++++ Texte fourni ++++

Grâce à un ami, j’ai travaillé un an et demi dans une entreprise de reconditionnement de téléphones portables à Paris, une fonction plus en accord avec mes nouvelles valeurs. Cependant, ma compagne a trouvé un travail à Niort, et passer ma vie dans un train m’a fatigué assez vite. J’ai donc encore changé de travail pour la rejoindre.

A Niort, l’essentiel des offres d’emploi concernaient des ESN, en essor pour travailler dans le secteur des assurances de la ville. Parmi toutes les offres, j’ai choisi SII, en tant que chargé d’agence. J’y suis allé un peu à reculons, ayant mauvaise presse des ESN. Cependant, SII m’a laissé un peu de liberté, et j’ai décidé de développer les concepts d’entreprise libérée dans mon agence.

Tu peux faire un petit point sur les entreprises libérées ?

Pour moi, l’entreprise libérée, c’est appliquer les concepts de développement durable au capital humain. On cherche à trouver de l’intelligence collaborative, en donnant plus de pouvoir aux employés, et en s’assurant qu’ils soient épanouis avant tout.

Et ça a bien marché ?

Très bien même ! On est passés à 30 personnes, complètement auto-organisés, où les ingénieurs choisissent leurs missions, leurs augmentations de façon collégiale… Je suis encore souvent invité par des grandes entreprises pour parler de ce que j’y ai fait.

Retour d’expérience sur l’entreprise libérée en ESN par Julien

Et maintenant ?

Je ne pouvais pas faire de start-up pour le climat, car je n’avais pas d’idée révolutionnaire, et je ne voulais pas retourner à Paris pour exercer en tant que consultant à plein temps. Par contre, je voulais faire un job où je pouvais aligner mes convictions personnelles avec ma vie professionnelle.

J’ai monté une association, Niort en transition, ainsi qu’un repair-café où des gens peuvent venir faire réparer, ensemble, des objets cassés. Le but est de se rendre compte que c’est facile de réparer : cela sensibilise à l’obsolescence programmée et permet aussi de créer du lien intergénérationnel. Aujourd’hui, il y a 3 repair-cafés à Niort et des rencontres toutes les semaines.

Et tu fais encore le yoyo entre ta vie privée, pleine de convictions, et ta vie professionnelle que tu essayes d’aménager dans ce sens ?

Non ! En 2018, j’ai décidé de quitter mon emploi chez SII et me consacrer à plein temps aux problématiques environnementales. Je souhaite créer un éco-lieu avec un centre de formation pour dirigeants d’entreprises, dans le but de les former aux enjeux écologiques et à la permaculture. On a racheté une ferme et on est partis pour 2–3 ans de travaux.

++++ Données enregistrées ++++

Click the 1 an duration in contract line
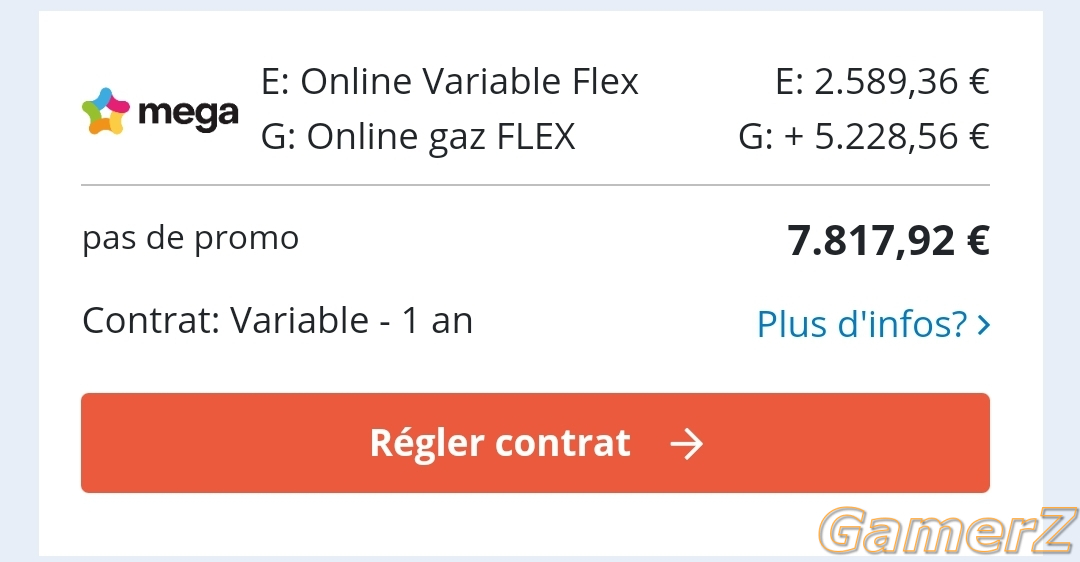Screen dimensions: 1080x562 (x=437, y=320)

++++

> Consignes
**a)** D'après l'entretien sur l'entreprise libérée, réponds aux questions suivantes :
(i) Combien de temps a duré son emploi dans l'entreprise de reconditionnement de téléphones portables ?
(ii) Quel poste a-t-il occupé chez SII ?
(iii) Combien de repair-cafés compte aujourd'hui Niort ?
**b)** Relève toutes les questions posées par l'intervieweur dans l'entretien sur l'entreprise libérée.
**c)** Reprends l'entretien sur l'entreprise libérée après sa dernière phrase.

> Réponses
**a)**
(i) Un an et demi.
(ii) Chargé d'agence.
(iii) Trois.

**b)**
- Tu peux faire un petit point sur les entreprises libérées ?
- Et ça a bien marché ?
- Et maintenant ?
- Et tu fais encore le yoyo entre ta vie privée, pleine de convictions, et ta vie professionnelle que tu essayes d'aménager dans ce sens ?

**c)**
J’ai aussi une petite activité de conseil sur laquelle j’accompagne des chefs d’entreprises pour repenser leurs modèles de gouvernance, en lien avec les entreprises libérées. C’est cependant mon activité secondaire. Je ne réponds qu’aux requêtes entrantes sans faire de prospection.

Es-tu plus satisfait avec le sens de ta vie maintenant ?

Bien sûr. Pour moi, les notions de conscience, d’éthique, de sens et de raison d’être sont primordiales. Il y a d’ailleurs un nouveau label d’entreprises qui a été monté dans ce but, notamment par le PDG de la MAIF et celui de la CAMIF. Mon but est de pouvoir regarder mon fils et me dire que je lui laisserai un monde meilleur. On est en train de transitionner au second niveau de conscience. Au premier, il y avait beaucoup d’individus qui se rendaient compte de cette problématique, étaient très vocaux, peut-être créaient une activité de conseil. Maintenant, le but est de toucher les décideurs.

Les entreprises à mission, label dont font partie la MAIF et la CAMIF

Une question importante est comment renoncer à une partie de l’ascension sociale dessinée par la société, sans pour autant faire un retour en arrière sur l’utilisation de mes compétences. Je sais que je renonce à une carrière traditionnelle, mais je ne veux pas renoncer à ce que j’ai appris et encore moins à être utile.

Une critique qui revient souvent par rapport à ces activités de conseil est qu’elle ne font que légitimer un certain “green-washing” de grandes entreprises donc le coeur du business est profondément polluant. A l’inverse, après l’installation de poubelles de tri, elles se déclarent souvent vertes.

Je suis absolument d’accord avec ce risque. C’est pour cela que je n’affectionne pas particulièrement les fonctions de RSE dans les grands groupes. Elles sont un mal nécessaire, mais évitent de se poser des questions plus profondes.

Lors d’une présentation devant un grand groupe ayant de nombreux clients dans l’aéronautique, je leur ai déclaré qu’une action environnementale forte serait plutôt de se diversifier hors de leur client principal. Évidemment, ce sont des changements que les entreprises ne sont pas encore prêts à effectuer et il est plus facile de se contenter de soigner son image en apparences.

Que penses-tu de la hype sur l’intelligence artificielle ?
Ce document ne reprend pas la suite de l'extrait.